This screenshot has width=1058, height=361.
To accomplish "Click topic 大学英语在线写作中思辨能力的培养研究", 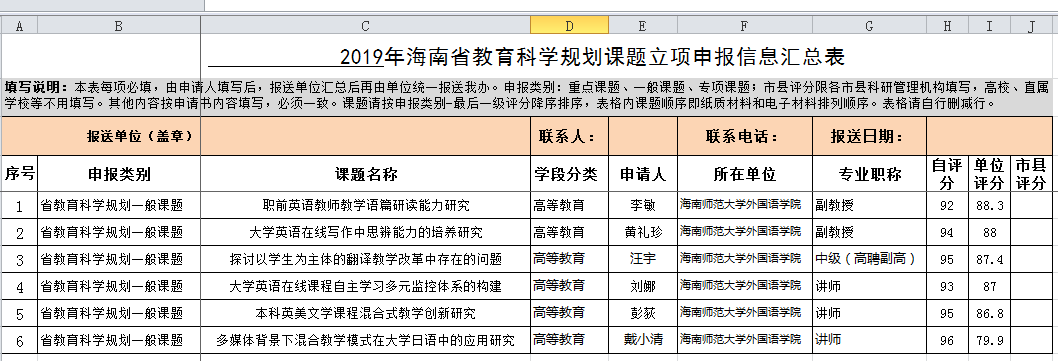I will tap(366, 233).
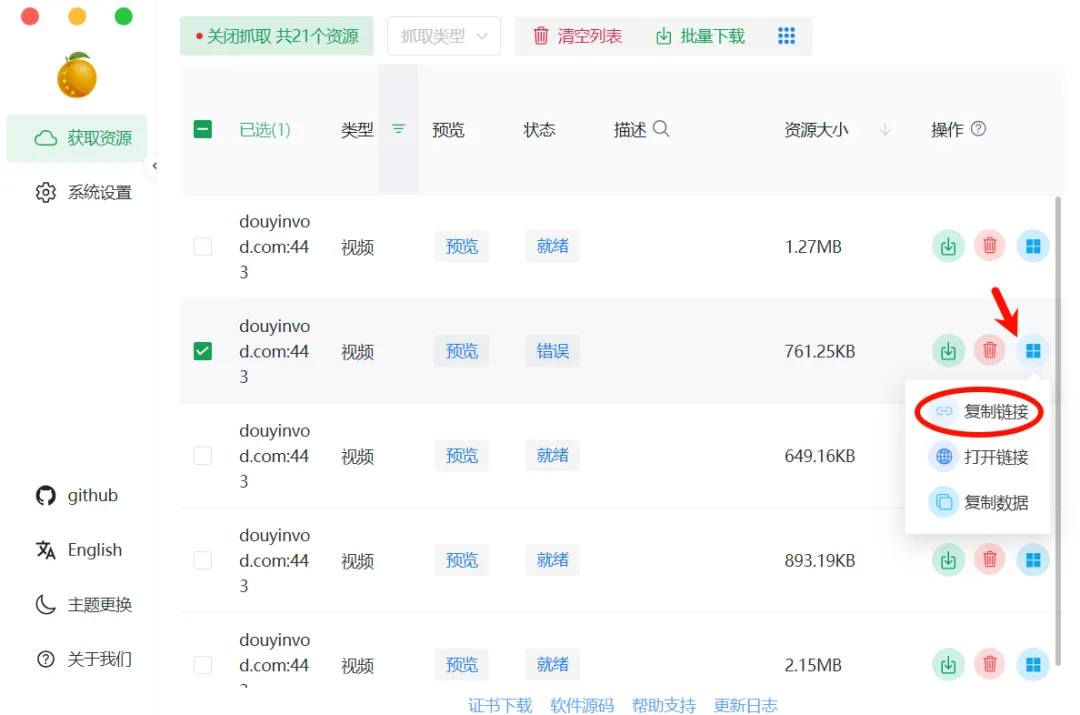1080x715 pixels.
Task: Delete the 2.15MB video resource
Action: tap(990, 665)
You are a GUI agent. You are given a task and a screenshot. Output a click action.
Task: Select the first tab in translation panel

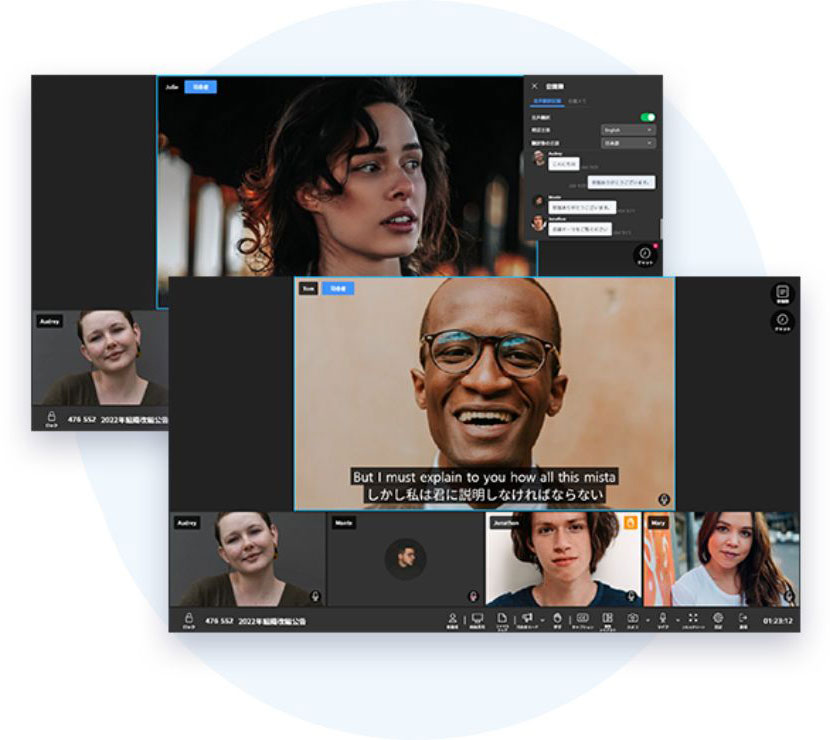coord(546,101)
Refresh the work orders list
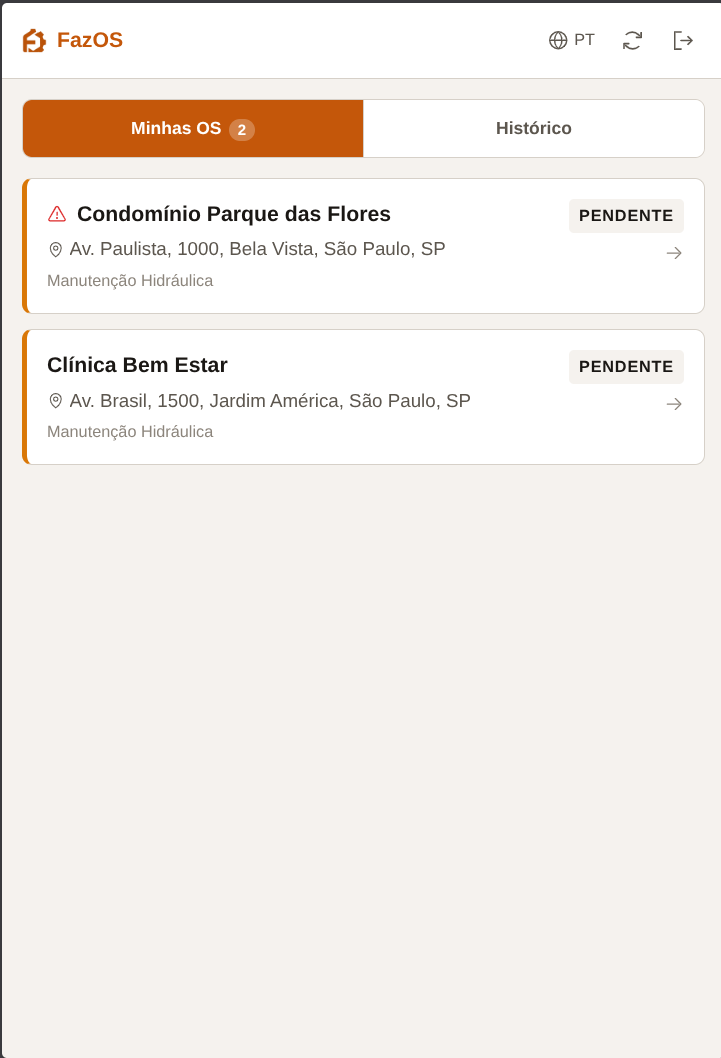Viewport: 721px width, 1058px height. point(632,40)
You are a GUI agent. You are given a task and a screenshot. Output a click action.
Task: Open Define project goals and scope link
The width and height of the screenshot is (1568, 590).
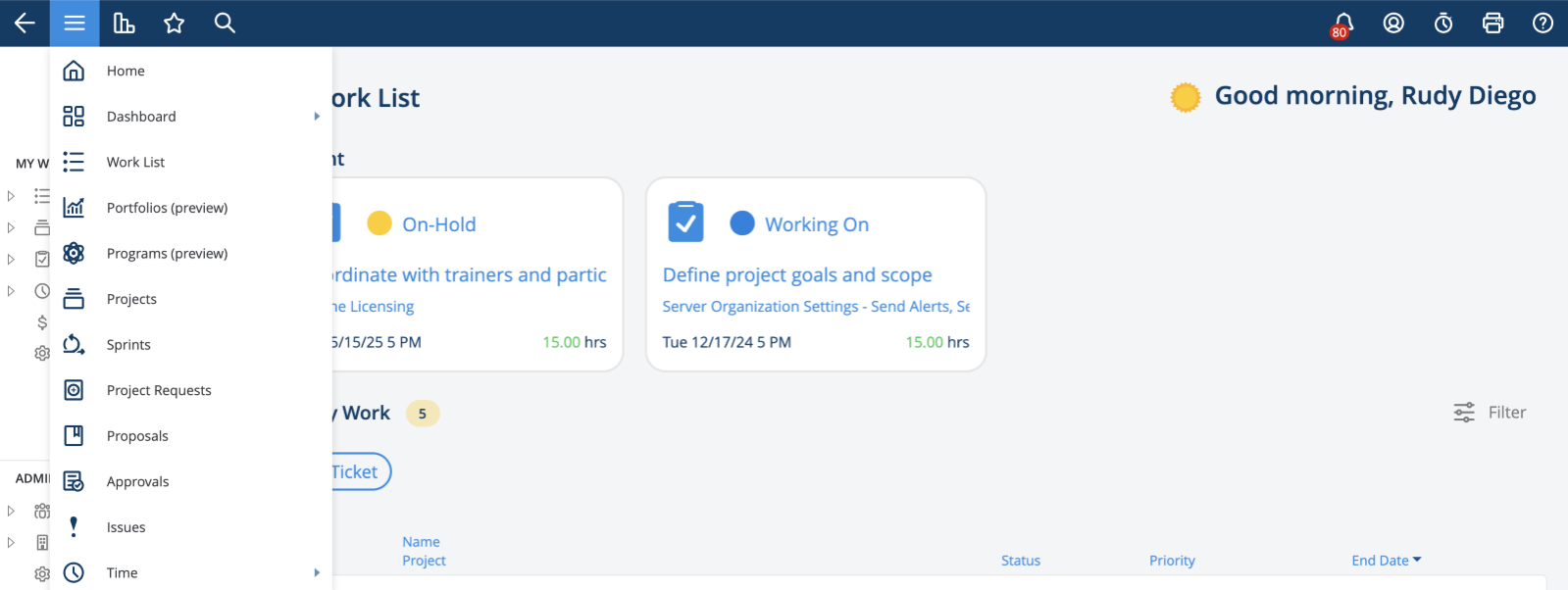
:::
Give again, word for word, the line that contains "Task: Open Define" and every line after it through the end of the entries; omit the pictures.

WRITTEN SOLUTION —
Task: Open Define project goals and scope link
The width and height of the screenshot is (1568, 590).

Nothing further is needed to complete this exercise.